* [OBJETIVO]: Segundo o trecho sobre construção nas favelas, de que forma é preciso pagar ao comprar uma casa na favela?

* [TRECHO]:
============

Em primeiro lugar, tem o problema do financiamento do projeto. Em muitos casos, as famílias vão guardando e gastando o dinheiro lentamente, ao longo de décadas, para deixar as casas do jeito que elas querem. Métodos tradicionais de financiamento, através de bancos, não são acessíveis, sendo um grande obstáculo para a construção, já que os moradores têm que contar em realizar pagamentos com parcelamentos informais ou pagar em dinheiro.

“Hoje você tem uma questão quando você compra uma casa na favela–mais ainda na Zona Sul, mas talvez também na Zona Norte–você tem que pagar tudo em dinheiro à vista. Eu acho que a negociação talvez seja a parte mais fácil, porque as pessoas se entendem melhor. Eu acho que a relação é muito mais pessoal quando você compra uma casa na favela.” – Cabritos, Zona Sul

Moradores das favelas também enfrentam problemas com a construção em si. Para as comunidades com maior população nos morros, as dificuldades incluem encontrar maneiras de levar o material para cima do morro, onde será a construção, e encontrar lugar para armazená-lo. A logística de construção também é complexa, requerendo administração de tempo, do material e do orçamento, e a possibilidade de ter vários trabalhadores, tudo isso ao mesmo tempo em que as pessoas estão tentando morar no local.

============

* [MATERIAL EXTRAÍDO]:
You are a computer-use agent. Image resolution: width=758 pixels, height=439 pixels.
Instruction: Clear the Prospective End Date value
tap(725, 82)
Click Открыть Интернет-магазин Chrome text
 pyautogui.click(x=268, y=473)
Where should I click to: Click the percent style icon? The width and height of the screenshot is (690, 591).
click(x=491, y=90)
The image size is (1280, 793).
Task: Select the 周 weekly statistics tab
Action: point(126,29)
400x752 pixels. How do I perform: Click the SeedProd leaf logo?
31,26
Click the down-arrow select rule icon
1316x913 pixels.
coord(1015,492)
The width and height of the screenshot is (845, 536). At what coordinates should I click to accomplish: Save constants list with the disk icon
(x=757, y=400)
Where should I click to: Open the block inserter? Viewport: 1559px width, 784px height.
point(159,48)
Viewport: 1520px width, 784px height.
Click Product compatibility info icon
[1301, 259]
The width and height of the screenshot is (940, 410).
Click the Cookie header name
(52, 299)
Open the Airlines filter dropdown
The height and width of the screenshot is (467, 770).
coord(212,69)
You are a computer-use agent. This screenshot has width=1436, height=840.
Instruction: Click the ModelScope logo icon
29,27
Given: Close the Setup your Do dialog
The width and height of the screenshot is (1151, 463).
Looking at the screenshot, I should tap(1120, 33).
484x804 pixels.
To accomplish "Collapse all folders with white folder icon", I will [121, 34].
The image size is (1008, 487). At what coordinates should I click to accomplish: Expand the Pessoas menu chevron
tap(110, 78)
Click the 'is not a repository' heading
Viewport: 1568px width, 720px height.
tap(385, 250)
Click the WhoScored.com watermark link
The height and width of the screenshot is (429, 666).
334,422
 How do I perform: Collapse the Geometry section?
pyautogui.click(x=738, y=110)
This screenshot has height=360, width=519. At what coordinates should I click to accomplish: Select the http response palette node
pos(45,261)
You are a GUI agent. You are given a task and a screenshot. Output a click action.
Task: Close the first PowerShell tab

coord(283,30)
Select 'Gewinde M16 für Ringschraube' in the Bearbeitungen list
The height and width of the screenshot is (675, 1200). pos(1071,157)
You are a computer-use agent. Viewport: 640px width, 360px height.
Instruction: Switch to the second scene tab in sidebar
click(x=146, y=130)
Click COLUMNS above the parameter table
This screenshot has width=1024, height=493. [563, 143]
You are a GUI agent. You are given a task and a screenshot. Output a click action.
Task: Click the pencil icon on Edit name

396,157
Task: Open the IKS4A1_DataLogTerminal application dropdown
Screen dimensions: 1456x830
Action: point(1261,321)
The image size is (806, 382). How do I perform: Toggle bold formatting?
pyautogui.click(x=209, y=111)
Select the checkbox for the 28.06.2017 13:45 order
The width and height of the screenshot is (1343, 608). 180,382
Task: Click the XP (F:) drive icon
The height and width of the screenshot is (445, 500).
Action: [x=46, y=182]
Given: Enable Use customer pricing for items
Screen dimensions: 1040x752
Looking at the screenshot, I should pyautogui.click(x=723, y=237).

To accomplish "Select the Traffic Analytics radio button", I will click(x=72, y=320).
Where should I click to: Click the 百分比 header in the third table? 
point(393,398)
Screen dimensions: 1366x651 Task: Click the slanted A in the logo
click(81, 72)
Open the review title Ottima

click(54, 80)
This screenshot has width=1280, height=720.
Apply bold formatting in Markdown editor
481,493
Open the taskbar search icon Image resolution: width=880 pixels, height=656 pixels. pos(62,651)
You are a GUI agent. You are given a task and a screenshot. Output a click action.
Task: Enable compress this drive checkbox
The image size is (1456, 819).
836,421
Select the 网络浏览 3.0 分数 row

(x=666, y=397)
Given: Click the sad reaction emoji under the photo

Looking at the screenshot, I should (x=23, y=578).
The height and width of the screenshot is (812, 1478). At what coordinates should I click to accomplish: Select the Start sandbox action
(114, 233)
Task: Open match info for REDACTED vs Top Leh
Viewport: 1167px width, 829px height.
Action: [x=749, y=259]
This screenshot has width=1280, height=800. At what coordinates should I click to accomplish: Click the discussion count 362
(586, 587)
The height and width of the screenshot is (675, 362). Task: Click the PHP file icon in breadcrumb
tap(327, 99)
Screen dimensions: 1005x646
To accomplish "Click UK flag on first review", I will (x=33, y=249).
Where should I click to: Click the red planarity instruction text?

============

* [SOLUÇÃO COMPLETA]: É preciso pagar tudo em dinheiro à vista.